Sometimes specific industries are hit especially hard. Housing has undergone a recent contraction, so mortgage services, builders, housing-related equipment and supplies, and other real estate-related companies are struggling. If you hear that your employer’s competitors aren’t doing well or that your broader industry isn’t doing well, follow the news more closely. If an industry your employer serves isn’t doing well, that impacts you just as directly. For example, when car companies were having financial trouble, the advertising agencies that relied heavily on automotive company business also were hard hit.

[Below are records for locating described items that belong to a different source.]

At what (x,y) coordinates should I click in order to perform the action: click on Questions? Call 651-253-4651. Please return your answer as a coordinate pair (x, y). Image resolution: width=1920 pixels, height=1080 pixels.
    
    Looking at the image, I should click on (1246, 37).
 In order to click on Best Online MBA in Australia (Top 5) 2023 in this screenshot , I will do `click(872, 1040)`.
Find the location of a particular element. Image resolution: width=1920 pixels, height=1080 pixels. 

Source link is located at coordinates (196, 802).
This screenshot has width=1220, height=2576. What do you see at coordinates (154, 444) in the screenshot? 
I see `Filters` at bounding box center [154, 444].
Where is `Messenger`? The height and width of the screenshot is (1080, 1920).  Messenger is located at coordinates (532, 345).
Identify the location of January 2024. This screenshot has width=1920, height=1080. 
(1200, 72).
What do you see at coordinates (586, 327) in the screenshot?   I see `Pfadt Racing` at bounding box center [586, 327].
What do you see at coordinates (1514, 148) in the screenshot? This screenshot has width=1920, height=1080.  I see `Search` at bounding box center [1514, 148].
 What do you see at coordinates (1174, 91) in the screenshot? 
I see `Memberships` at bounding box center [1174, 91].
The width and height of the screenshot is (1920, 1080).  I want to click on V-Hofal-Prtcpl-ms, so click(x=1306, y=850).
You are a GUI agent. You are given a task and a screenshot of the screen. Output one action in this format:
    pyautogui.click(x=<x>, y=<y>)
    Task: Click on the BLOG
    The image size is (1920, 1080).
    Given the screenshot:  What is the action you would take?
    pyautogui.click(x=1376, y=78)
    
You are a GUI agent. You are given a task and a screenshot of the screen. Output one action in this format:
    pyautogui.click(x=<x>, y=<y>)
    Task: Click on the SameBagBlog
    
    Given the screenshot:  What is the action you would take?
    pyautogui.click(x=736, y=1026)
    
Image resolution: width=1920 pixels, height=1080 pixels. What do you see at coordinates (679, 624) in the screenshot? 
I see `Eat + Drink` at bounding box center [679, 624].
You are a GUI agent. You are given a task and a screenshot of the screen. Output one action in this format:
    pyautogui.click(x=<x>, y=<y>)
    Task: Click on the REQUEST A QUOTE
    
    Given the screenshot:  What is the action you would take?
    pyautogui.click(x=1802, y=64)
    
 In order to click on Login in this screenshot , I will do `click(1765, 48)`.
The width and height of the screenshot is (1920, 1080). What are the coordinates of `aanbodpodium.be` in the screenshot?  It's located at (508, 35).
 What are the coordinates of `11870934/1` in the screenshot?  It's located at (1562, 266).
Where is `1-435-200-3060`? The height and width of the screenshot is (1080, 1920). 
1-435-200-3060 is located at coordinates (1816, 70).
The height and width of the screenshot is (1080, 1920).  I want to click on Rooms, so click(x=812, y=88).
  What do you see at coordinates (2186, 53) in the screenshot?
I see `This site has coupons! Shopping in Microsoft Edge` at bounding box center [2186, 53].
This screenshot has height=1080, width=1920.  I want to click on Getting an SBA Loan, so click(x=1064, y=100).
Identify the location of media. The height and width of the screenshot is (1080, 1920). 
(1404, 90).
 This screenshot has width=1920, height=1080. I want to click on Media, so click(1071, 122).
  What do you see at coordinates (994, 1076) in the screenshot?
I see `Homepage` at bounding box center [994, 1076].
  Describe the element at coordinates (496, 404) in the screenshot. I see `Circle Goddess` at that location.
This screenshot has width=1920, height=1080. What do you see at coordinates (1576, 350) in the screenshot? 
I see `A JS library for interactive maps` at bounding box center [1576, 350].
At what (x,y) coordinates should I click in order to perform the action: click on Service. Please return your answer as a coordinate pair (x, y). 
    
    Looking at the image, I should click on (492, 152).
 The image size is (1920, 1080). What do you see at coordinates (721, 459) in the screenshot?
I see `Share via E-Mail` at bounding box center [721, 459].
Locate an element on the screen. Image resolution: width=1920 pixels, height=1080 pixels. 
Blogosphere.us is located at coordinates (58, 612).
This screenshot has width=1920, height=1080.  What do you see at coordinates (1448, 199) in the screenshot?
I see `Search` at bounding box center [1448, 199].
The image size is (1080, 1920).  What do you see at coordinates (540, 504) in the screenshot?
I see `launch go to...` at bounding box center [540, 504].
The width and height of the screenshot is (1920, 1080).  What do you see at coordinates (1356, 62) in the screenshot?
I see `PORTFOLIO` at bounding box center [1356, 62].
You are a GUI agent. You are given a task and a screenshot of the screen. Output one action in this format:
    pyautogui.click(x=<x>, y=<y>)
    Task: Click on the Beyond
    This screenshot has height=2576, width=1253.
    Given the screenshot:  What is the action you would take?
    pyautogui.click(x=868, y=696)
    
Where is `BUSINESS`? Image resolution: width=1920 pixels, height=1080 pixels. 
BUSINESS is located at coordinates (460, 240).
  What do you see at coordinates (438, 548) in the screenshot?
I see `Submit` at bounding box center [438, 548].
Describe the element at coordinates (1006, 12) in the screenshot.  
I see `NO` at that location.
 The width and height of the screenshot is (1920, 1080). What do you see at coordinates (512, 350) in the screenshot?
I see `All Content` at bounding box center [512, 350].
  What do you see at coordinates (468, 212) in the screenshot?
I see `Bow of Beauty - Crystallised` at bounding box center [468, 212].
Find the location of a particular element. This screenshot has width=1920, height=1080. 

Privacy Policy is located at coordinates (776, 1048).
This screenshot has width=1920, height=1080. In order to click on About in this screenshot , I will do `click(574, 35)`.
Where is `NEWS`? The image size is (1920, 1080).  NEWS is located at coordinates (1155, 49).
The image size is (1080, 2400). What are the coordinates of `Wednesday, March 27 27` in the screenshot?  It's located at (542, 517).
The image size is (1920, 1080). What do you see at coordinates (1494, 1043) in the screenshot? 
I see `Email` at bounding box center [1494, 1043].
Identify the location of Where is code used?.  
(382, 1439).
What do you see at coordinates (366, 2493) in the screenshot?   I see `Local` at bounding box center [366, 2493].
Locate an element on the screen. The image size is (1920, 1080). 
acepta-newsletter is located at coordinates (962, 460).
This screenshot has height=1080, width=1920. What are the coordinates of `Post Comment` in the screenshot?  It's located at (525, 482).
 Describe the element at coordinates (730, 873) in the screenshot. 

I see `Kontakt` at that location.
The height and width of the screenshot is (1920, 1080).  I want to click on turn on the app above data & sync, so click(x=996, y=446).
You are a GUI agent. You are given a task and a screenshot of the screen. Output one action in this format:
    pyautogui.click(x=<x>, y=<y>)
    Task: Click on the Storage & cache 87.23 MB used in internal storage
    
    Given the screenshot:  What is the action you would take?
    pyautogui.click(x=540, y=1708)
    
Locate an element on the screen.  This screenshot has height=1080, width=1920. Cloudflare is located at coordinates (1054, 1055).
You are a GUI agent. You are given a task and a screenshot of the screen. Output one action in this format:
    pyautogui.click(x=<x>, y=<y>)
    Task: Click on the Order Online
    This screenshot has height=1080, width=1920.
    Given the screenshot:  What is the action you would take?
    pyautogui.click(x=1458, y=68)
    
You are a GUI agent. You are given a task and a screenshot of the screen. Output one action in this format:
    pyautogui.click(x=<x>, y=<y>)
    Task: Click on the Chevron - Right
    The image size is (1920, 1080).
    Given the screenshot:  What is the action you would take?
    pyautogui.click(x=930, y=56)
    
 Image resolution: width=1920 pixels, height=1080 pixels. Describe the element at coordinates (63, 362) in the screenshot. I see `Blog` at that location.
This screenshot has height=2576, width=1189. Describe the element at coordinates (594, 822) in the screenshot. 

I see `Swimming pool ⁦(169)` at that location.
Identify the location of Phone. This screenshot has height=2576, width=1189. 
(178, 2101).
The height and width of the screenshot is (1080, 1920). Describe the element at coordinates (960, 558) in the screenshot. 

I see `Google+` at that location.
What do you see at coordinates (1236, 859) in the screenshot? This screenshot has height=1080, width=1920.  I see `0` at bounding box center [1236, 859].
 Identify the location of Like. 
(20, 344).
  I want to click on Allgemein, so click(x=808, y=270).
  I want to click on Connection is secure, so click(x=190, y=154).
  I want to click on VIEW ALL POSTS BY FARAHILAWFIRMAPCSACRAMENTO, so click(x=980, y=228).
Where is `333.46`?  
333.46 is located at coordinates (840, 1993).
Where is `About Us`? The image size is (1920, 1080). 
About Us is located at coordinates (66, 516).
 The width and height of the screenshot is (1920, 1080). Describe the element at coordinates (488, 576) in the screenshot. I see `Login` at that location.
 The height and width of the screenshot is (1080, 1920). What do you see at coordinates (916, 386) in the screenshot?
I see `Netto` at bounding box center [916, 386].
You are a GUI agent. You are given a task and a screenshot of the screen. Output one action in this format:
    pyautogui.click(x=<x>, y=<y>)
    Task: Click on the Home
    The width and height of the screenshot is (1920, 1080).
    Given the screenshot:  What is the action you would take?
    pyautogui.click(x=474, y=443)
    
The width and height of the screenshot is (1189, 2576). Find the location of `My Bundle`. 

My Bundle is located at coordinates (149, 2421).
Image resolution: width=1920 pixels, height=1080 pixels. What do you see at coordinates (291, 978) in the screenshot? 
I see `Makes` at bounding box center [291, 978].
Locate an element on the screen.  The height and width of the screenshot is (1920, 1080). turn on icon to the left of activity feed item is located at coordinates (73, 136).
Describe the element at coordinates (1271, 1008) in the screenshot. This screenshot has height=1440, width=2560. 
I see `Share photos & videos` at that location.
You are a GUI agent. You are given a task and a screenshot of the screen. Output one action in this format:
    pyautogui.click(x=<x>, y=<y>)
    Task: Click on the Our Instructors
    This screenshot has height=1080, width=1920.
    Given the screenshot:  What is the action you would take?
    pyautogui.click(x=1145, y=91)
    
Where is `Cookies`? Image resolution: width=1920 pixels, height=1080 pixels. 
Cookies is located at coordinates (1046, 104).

The Occupational Outlook Handbook produced by the Bureau of Labor Statistics tracks hundreds of different jobs and gives estimates on future job prospects for that role.
You may be tempted to disregard your organization’s internal memos, newsletters, or even annual report, but it is a good idea to stay current with your organization’s health. Is it profitable? Does it have a diversified customer base—that is, a lot of different customers, so you are not relying on any one group?
Is your employer growing? Is the growth related to your job, or is it in a different geography or different functional area?
If your organization’s management changes, that is a sign to follow your work environment and prospects more closely. It is customary for a new executive team to want to bring in their own people. If you are new to your career and many levels below the executive team, this may not affect you now, but it’s something to remember as you advance upward in your career. In addition, if your immediate boss changes, the new boss may want to bring in his or her own team, and that does affect you, regardless of how junior you are.
Earlier in this chapter, we talked about keeping open communication, developing relationships, and getting feedback. You want to do this on a regular basis because changes in the behavior of your boss or colleagues (or team when you start managing others), as well as changes in your responsibilities or your performance feedback should be watched closely. You want to have time to turn things around if you discover people are not happy with your work. If you can’t ameliorate the situation where you are, you want to have time to look for your next opportunity and leave on your own terms.